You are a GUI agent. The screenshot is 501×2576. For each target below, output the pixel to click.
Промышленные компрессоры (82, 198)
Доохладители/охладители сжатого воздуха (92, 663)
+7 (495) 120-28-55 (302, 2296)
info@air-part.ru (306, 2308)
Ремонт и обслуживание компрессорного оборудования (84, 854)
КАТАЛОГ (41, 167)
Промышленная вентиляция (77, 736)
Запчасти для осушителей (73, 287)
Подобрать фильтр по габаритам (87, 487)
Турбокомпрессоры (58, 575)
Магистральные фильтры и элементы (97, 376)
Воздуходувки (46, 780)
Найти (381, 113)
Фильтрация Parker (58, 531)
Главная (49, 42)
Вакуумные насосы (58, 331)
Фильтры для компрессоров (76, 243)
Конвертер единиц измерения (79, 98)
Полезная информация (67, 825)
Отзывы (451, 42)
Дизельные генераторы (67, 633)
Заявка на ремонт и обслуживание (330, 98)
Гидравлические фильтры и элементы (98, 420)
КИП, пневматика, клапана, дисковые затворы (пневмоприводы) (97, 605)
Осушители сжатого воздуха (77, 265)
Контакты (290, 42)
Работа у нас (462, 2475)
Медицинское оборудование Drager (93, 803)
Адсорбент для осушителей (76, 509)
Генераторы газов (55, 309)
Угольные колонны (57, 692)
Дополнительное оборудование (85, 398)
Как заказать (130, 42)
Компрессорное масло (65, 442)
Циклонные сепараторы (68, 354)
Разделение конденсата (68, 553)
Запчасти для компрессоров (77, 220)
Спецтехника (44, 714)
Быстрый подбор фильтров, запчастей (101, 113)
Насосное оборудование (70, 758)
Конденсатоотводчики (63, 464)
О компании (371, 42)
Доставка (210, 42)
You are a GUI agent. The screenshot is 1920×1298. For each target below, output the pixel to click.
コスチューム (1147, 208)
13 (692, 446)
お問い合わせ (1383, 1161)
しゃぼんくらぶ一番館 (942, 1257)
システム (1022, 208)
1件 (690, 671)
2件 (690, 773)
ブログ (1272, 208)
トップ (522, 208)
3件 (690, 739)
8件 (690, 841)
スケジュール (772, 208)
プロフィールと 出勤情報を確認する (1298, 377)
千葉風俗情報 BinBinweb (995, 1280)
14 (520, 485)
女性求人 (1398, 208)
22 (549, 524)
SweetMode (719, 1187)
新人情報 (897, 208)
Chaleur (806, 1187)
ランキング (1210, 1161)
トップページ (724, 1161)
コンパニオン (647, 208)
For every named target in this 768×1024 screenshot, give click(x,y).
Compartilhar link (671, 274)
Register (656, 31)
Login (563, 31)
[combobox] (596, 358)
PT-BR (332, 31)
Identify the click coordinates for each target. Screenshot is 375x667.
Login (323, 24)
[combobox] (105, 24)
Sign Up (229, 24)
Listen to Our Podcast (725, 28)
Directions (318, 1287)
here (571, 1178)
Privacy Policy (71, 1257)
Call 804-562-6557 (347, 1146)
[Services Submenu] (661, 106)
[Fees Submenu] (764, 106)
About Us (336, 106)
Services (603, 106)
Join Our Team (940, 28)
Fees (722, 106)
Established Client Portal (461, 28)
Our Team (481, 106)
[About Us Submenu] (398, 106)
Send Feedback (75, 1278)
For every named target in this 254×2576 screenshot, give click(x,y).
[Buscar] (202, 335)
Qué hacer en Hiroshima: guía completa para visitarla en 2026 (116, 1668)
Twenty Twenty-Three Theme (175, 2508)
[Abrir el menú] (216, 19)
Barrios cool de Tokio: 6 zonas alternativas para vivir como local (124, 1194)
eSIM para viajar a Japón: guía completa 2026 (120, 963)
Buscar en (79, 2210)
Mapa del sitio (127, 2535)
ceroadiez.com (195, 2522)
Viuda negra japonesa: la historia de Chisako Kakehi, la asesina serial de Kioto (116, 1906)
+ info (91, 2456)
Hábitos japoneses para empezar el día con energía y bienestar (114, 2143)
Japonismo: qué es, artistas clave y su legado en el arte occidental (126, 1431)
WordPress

------------------------------

* _EXERCISE INSTRUCTIONS_
Give back, word for word, only the lines above from the line holding "Насосное оборудование (70, 758)" to the line holding "Sign Up (229, 24)", both included.

* _PROBLEM SOLUTION_
Насосное оборудование (70, 758)
Конденсатоотводчики (63, 464)
О компании (371, 42)
Доставка (210, 42)
You are a GUI agent. The screenshot is 1920×1298. For each target below, output the pixel to click.
コスチューム (1147, 208)
13 (692, 446)
お問い合わせ (1383, 1161)
しゃぼんくらぶ一番館 (942, 1257)
システム (1022, 208)
1件 (690, 671)
2件 (690, 773)
ブログ (1272, 208)
トップ (522, 208)
3件 (690, 739)
8件 (690, 841)
スケジュール (772, 208)
プロフィールと 出勤情報を確認する (1298, 377)
千葉風俗情報 BinBinweb (995, 1280)
14 (520, 485)
女性求人 (1398, 208)
22 (549, 524)
SweetMode (719, 1187)
新人情報 (897, 208)
Chaleur (806, 1187)
ランキング (1210, 1161)
トップページ (724, 1161)
コンパニオン (647, 208)
For every named target in this 768×1024 screenshot, give click(x,y).
Compartilhar link (671, 274)
Register (656, 31)
Login (563, 31)
[combobox] (596, 358)
PT-BR (332, 31)
Identify the click coordinates for each target. Screenshot is 375x667.
Login (323, 24)
[combobox] (105, 24)
Sign Up (229, 24)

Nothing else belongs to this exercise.